Entries shown.
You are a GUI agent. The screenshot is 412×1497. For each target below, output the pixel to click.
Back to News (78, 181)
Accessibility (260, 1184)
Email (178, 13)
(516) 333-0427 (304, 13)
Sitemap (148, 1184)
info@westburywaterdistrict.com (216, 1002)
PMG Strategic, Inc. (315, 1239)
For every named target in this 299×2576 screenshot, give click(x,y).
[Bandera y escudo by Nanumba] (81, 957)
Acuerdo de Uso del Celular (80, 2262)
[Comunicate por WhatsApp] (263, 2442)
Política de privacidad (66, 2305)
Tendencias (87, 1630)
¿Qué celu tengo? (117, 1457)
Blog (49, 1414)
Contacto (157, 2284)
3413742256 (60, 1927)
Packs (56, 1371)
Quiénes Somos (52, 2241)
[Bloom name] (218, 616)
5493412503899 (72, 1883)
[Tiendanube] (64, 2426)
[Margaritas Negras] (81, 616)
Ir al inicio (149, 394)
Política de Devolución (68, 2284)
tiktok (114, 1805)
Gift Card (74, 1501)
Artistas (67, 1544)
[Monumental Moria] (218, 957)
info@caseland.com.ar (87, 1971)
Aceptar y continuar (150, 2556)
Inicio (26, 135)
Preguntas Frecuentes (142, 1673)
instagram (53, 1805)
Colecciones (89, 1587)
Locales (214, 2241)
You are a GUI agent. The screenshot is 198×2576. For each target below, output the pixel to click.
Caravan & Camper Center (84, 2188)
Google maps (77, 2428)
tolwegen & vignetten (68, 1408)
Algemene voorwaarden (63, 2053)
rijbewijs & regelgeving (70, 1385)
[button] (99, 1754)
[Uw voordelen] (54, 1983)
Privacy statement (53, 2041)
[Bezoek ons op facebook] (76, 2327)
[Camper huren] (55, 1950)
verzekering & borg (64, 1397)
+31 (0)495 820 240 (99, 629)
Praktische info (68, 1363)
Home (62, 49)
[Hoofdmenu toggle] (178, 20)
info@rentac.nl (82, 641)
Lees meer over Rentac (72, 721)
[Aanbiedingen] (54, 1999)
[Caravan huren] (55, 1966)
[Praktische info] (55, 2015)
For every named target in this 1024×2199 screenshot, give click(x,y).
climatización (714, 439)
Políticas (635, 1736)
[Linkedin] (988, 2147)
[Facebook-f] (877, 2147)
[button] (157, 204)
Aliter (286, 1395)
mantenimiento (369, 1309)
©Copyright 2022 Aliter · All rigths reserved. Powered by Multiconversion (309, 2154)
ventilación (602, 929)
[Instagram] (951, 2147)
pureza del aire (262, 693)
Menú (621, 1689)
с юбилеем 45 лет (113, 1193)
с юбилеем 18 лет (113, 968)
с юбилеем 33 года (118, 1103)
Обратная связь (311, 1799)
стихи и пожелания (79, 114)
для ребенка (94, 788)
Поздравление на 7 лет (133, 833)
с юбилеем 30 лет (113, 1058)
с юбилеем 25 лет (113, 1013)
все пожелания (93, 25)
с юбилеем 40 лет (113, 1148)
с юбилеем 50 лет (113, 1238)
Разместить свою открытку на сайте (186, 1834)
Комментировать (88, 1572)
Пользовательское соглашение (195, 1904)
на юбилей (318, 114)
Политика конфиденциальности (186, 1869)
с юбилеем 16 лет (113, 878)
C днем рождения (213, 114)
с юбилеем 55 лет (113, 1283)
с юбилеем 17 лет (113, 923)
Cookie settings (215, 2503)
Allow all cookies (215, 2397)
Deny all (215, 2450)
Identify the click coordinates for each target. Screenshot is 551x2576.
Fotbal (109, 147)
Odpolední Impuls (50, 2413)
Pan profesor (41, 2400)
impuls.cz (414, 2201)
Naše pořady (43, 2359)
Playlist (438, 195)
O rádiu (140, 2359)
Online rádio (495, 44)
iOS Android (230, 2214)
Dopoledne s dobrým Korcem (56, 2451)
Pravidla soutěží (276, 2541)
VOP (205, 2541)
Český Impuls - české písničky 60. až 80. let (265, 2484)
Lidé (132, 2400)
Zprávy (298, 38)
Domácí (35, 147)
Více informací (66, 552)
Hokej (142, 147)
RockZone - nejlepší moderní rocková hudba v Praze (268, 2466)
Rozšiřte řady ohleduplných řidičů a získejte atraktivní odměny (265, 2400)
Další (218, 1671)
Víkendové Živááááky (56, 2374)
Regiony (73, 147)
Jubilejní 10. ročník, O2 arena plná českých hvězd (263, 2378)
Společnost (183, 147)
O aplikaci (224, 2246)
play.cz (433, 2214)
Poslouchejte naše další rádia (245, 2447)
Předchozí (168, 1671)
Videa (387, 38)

Work task.
Above are the entries. Quote exactly the lines from the one bearing "tiktok (114, 1805)" through the one bearing "Multiconversion (309, 2154)".

Reply.
tiktok (114, 1805)
Gift Card (74, 1501)
Artistas (67, 1544)
[Monumental Moria] (218, 957)
info@caseland.com.ar (87, 1971)
Aceptar y continuar (150, 2556)
Inicio (26, 135)
Preguntas Frecuentes (142, 1673)
instagram (53, 1805)
Colecciones (89, 1587)
Locales (214, 2241)
You are a GUI agent. The screenshot is 198×2576. For each target below, output the pixel to click.
Caravan & Camper Center (84, 2188)
Google maps (77, 2428)
tolwegen & vignetten (68, 1408)
Algemene voorwaarden (63, 2053)
rijbewijs & regelgeving (70, 1385)
[button] (99, 1754)
[Uw voordelen] (54, 1983)
Privacy statement (53, 2041)
[Bezoek ons op facebook] (76, 2327)
[Camper huren] (55, 1950)
verzekering & borg (64, 1397)
+31 (0)495 820 240 (99, 629)
Praktische info (68, 1363)
Home (62, 49)
[Hoofdmenu toggle] (178, 20)
info@rentac.nl (82, 641)
Lees meer over Rentac (72, 721)
[Aanbiedingen] (54, 1999)
[Caravan huren] (55, 1966)
[Praktische info] (55, 2015)
For every named target in this 1024×2199 screenshot, give click(x,y).
climatización (714, 439)
Políticas (635, 1736)
[Linkedin] (988, 2147)
[Facebook-f] (877, 2147)
[button] (157, 204)
Aliter (286, 1395)
mantenimiento (369, 1309)
©Copyright 2022 Aliter · All rigths reserved. Powered by Multiconversion (309, 2154)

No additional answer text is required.